Advanced node access at TSMC (SEVERE): All of the chips described in this chapter are fabricated at TSMC (3nm, 5nm). NVIDIA, AMD, Broadcom, Marvell, Google, Amazon, and Apple all compete for TSMC’s limited leading-edge wafer capacity. TSMC allocates capacity based on long-term relationships and prepayment agreements. A new chip designer (startup or hyperscaler) cannot simply order 3nm wafers without a multi-year capacity agreement. (see Chapter 7)

6.6 Risks

NVIDIA concentration risk: An estimated 80-92% market share in any technology segment is unusual and potentially fragile. AMD’s Instinct line is gaining share. Custom ASICs from hyperscalers offer 40-65% TCO advantages over GPUs for certain inference workloads ⁷. If inference becomes a larger share of AI compute than training (which is widely expected), the addressable market shifts toward cheaper, specialized chips and away from NVIDIA’s premium GPUs. This does not eliminate NVIDIA’s dominance but could compress its market share from 90% to 60-70% over time.

DeepSeek efficiency thesis (see Chapter 1): If efficiency improvements reduce the compute required per AI task faster than demand grows, the total number of GPUs needed could plateau or decline. This is the central bear case for the entire chip design layer.

Custom ASIC cannibalization of GPU demand: As hyperscaler custom silicon programs mature (Google TPU v7p, Amazon Trainium3, Meta MTIA training chip), they could absorb an increasing share of AI compute demand, reducing the need for merchant GPUs. The counterargument: custom ASICs take 2-3 years to design and are optimized for specific workloads, while GPUs offer flexibility. Most hyperscalers will maintain a portfolio approach (GPUs for general-purpose and training, ASICs for high-volume inference).

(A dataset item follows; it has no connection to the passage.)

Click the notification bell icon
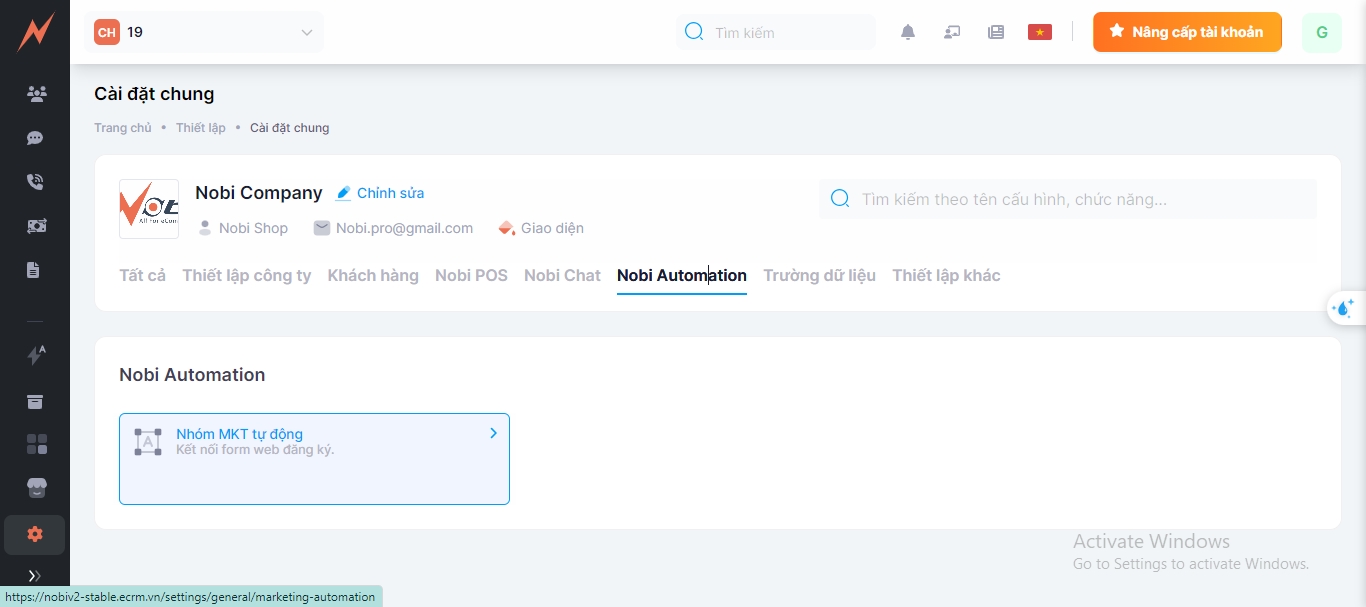The image size is (1366, 607). pos(908,32)
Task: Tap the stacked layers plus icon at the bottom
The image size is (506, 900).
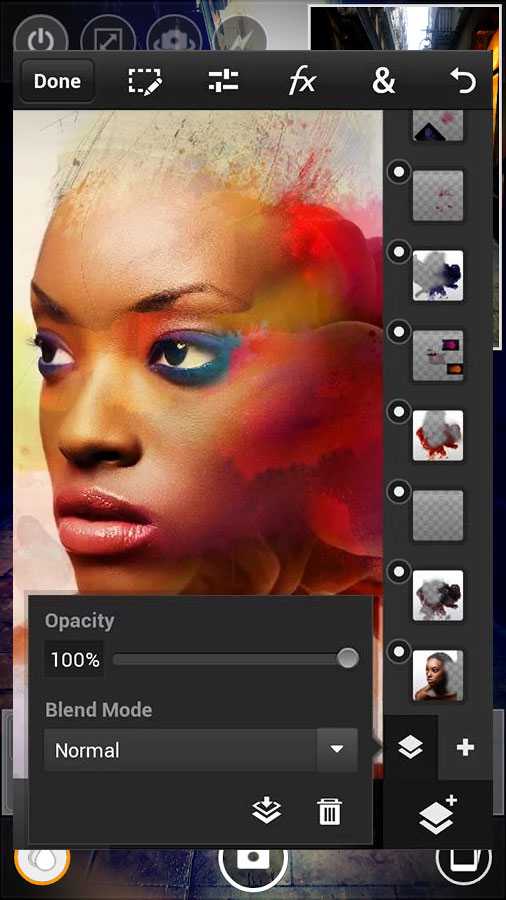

Intel’s potential recovery: Intel’s 18A process node, if successful, could make Intel Foundry a credible alternative to TSMC for AI chip fabrication. Intel’s Falcon Shores accelerator (combining GPU and HPC capabilities) could improve its AI accelerator position. This is speculative; Intel has a long history of promising turnarounds that underdeliver.

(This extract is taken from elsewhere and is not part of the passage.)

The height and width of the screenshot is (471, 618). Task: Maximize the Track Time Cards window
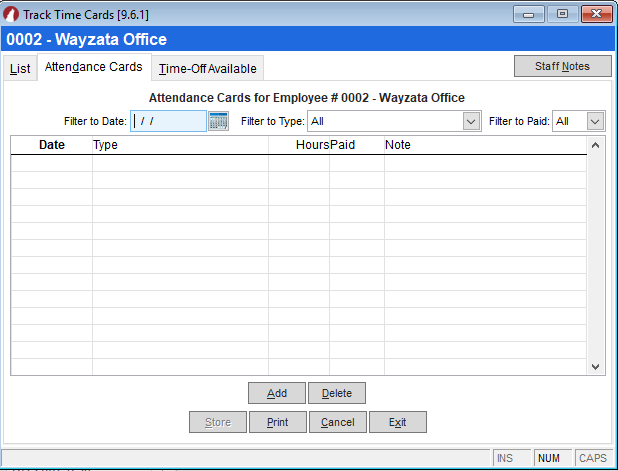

RISC-V disruption of Arm-based server CPUs: If RISC-V processors achieve competitive performance in server workloads, the Arm-based custom CPU trend (Graviton, Grace, Cobalt) could face open-source competition that eliminates licensing costs. This is a 3-5 year horizon risk.

First principles check: Does NVIDIA’s dominance make sense? Yes, on two dimensions. First, the hardware (CUDA cores, Tensor Cores, NVLink interconnect, HBM integration) represents billions in cumulative R&D. Second, and more importantly, the CUDA software ecosystem is a network effect: more developers write for CUDA because more GPUs run CUDA, and more GPUs are deployed because more software is CUDA-optimized. Breaking this cycle requires better hardware and a critical mass of software adoption, both of which take years to build.